**RECORDS**
=== Section Start ===
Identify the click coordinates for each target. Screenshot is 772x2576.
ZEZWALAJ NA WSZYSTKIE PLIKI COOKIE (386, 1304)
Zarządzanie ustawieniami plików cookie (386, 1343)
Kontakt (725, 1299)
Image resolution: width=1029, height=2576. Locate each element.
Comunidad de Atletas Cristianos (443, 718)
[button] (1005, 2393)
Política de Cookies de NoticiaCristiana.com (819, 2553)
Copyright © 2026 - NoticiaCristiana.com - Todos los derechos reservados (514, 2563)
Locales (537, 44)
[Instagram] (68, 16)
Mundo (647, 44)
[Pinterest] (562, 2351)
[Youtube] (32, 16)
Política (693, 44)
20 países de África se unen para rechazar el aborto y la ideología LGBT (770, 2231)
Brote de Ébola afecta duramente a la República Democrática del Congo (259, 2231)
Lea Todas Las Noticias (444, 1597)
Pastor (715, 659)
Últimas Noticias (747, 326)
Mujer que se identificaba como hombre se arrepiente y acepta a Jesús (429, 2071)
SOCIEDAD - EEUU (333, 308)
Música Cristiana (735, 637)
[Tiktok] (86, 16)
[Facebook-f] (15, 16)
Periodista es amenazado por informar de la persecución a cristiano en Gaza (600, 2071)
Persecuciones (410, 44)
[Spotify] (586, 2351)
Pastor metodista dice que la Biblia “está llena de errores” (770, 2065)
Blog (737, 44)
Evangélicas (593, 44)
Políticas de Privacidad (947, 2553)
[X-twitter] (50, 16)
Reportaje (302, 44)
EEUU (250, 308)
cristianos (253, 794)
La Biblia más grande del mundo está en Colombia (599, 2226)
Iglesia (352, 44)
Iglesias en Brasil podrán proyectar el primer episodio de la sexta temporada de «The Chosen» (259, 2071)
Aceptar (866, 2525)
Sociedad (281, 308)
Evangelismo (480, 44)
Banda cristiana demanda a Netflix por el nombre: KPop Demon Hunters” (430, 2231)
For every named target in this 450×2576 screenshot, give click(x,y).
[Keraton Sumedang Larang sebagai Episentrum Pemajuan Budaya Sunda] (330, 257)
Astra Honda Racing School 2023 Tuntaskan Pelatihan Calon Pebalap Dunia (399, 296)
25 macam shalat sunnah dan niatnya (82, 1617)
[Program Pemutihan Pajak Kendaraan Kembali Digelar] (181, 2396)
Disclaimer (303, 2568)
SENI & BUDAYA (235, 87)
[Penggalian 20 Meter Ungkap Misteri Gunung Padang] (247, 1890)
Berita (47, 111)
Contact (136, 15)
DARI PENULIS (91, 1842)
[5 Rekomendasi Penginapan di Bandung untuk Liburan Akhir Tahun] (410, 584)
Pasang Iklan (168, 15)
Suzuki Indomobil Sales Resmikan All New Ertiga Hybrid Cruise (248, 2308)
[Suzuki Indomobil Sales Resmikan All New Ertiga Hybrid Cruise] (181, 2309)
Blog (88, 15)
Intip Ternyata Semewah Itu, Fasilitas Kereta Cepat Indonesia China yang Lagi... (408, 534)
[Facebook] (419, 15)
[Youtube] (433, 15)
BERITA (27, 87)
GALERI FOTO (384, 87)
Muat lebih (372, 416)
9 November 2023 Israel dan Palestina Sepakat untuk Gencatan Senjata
=== Section End ===
**EXERCISE BRIEF**
Quote the data above from the line containing "[Program Pemutihan Pajak" to the line containing "[5 Rekomendasi Penginapan", inclusive, and stop.

**ANSWER TO THIS EXERCISE**
[Program Pemutihan Pajak Kendaraan Kembali Digelar] (181, 2396)
Disclaimer (303, 2568)
SENI & BUDAYA (235, 87)
[Penggalian 20 Meter Ungkap Misteri Gunung Padang] (247, 1890)
Berita (47, 111)
Contact (136, 15)
DARI PENULIS (91, 1842)
[5 Rekomendasi Penginapan di Bandung untuk Liburan Akhir Tahun] (410, 584)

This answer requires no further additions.